The biggest limitation is the costly emulation of instruction tlbi vmalls12e1is 
in KVM. The cost is exponentially proportional to the IPA size exposed by KVM 
for VM hosting Xen. If I reduce the IPA size to 40-bits in KVM, then this issue 
is not much observable but with the IPA size of 48-bits, it is 256x more costly 
than the former one. Xen uses this instruction too frequently and this 
instruction is trapped and emulated by KVM, and performance is not as good as 
on bare-metal hardware. With 48-bit IPA, it can take up to 200 minutes for domu 
creation with just 128M RAM. I have identified two places in Xen which are 
problematic w.r.t the usage of this instruction and hoping to reduce the 
frequency of this instruction or use a more relevant TLBI instruction instead 
of invalidating whole stage-1 and stage-2 translations.


  1.
During the creation of domu, first the domu memory is mapped onto dom0 domain, 
images are copied into it, and it is then unmapped. During unmapping, the TLB 
translations are invalidated one by one for each page being unmapped in 
XENMEM_remove_from_physmap hypercall. Here is the code snippet where the 
decision to flush TLBs is being made during removal of mapping.
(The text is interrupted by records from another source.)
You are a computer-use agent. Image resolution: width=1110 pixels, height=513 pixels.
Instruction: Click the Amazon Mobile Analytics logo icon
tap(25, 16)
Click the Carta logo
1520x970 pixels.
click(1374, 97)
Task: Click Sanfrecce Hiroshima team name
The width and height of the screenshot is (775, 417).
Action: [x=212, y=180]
diff --git a/xen/arch/arm/mmu/p2m.c b/xen/arch/arm/mmu/p2m.c
index 7642dbc7c5..e96ff92314 100644
--- a/xen/arch/arm/mmu/p2m.c
+++ b/xen/arch/arm/mmu/p2m.c
@@ -1103,7 +1103,8 @@ static int __p2m_set_entry(struct p2m_domain *p2m,

if ( removing_mapping )
/* Flush can be deferred if the entry is removed */
-p2m->need_flush |= !!lpae_is_valid(orig_pte);
+//p2m->need_flush |= !!lpae_is_valid(orig_pte);
+p2m->need_flush |= false;
else
{
lpae_t pte = mfn_to_p2m_entry(smfn, t, a);

  1.
This can be optimized by either introducing a batch version of this hypercall 
i.e., XENMEM_remove_from_physmap_batch and flushing TLBs only once for all 
pages being removed
OR
by using a TLBI instruction that only invalidates the intended range of 
addresses instead of the whole stage-1 and stage-2 translations. I understand 
that a single TLBI instruction does not exist that can perform both stage-1 and 
stage-2 invalidations for a given address range but maybe a combination of 
instructions can be used such as:

; switch to current VMID
tlbi rvae1, guest_vaddr ; first invalidate stage-1 TLB by guest VA for current 
VMID
tlbi ripas2e1, guest_paddr ; then invalidate stage-2 TLB by IPA range for 
current VMID
dsb ish
isb
; switch back the VMID

  1.
This is where I am not quite sure and I was hoping that if someone with Arm 
expertise could sign off on this so that I can work on its implementation in 
Xen. This will be an optimization not only for virtualized hardware but also in 
general for Xen on arm64 machines.


  1.
The second place in Xen where this is problematic is when multiple vCPUs of the 
same domain juggle on single pCPU, TLBs are invalidated everytime a different 
vCPU runs on a pCPU. I do not know how this can be optimized. Any support on 
this is appreciated.

diff --git a/xen/arch/arm/mmu/p2m.c b/xen/arch/arm/mmu/p2m.c
index 7642dbc7c5..e96ff92314 100644
--- a/xen/arch/arm/mmu/p2m.c
+++ b/xen/arch/arm/mmu/p2m.c
@@ -247,7 +247,7 @@ void p2m_restore_state(struct vcpu *n)
  * when running multiple vCPU of the same domain on a single pCPU.
  */
 if ( *last_vcpu_ran != INVALID_VCPU_ID && *last_vcpu_ran != n->vcpu_id )
-flush_guest_tlb_local();
+; // flush_guest_tlb_local();

 *last_vcpu_ran = n->vcpu_id;
 }

Thanks & Regards,
Haseeb Ashraf

Re: Limitations for Running Xen on KVM Arm64

2025-11-03 Thread haseeb.ash...@siemens.com 
Hi,

> To clarify, Xen is using the local TLB version. So it should be vmalls12e1.
If I understood correctly, won't HCR_EL2.FB makes local TLB, a broadcast one?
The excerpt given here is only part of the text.